Рядом с ним вертелось и громко ахало нечто едва прикрытое шёлком и люрексом, из-под которых, как влажные длинные рыбины, то выпадали, то выпрыгивали груди какого-то несказанного размера. Жена музейного директора, кажется, ни на секунду не забывала о своих преимуществах и двигалась таким способом, чтобы эти гладкие, холёные преимущества, отпущенные в независимое плаванье, смотрелись как можно выразительнее. На прощанье она мне жарко шепнула: «Люблю вас, Женя!», перемазав помадой от уха до уха.
Прошлогодняя усть-вишенская визитка с телефоном Мела Гибсона нашлась в коробке с надписью «ХЗ» — туда я бросаю вещи, которыми не собираюсь пользоваться никогда, но пока не решил отправить на помойку.
Переватюк разговаривал радушно, даже игриво, острил и зазывал в гости. Я ответил, что, скорей всего, действительно приеду, потому что моего клиента интересует та самая «дура», которую собирались отнести в подвал.
Музейщик сориентировался моментально: резко сменил тон и принялся восторгаться каменной бабой, «уникальным произведением наших великих предков», из чего я сделал вывод, что он, не моргнув глазом, продаст мне экспонат, дело только в цене. Напоследок он сказал: «Жду! Порешаем вопрос обязательно».

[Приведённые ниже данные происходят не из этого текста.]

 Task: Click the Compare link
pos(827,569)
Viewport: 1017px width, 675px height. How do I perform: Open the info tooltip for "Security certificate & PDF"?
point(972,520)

Надо было ехать в Усть-Вишенск. Федюша от нетерпения сучил ножками и успел дважды напомнить о себе. Но я всё медлил, как будто оттягивал наступление чего-то необратимого. И мне хотелось, наконец, взяться за работу, которую я мысленно обозвал «Цветной воздух».
Я всю жизнь подозревал, что большую часть окружающего мира мы просто не видим. Ну, то есть вообще не воспринимаем обычными органами чувств. А потом мне понравились цифры, которые я нашёл в статье одного математика или физика, точно не помню. Он доказывает, что людям доступны для восприятия только пять или шесть процентов из всего, что нас окружает. А где находятся остальные девяносто четыре процента? Здесь же, перед моим носом — здесь и везде. Мы таращимся, как слепые, сквозь них, мимо них. Но они точно присутствуют. И как, спрашивается, каким глазом или прибором можно заглянуть в эту грандиозную туманность?
Вот что я сделал. Я взял несколько фотографий, которые снял сам в разные годы и в разных местах. Из огромного количества выбрал те, что имеют для меня особую личную ценность. Например, осенний, чуть запылённый снимок тесного двора, где я родился, в маленьком провинциальном городе. Ещё один — вид с моста Понте Веккио на реку Арно и правый берег Флоренции, который я люблю больше левого.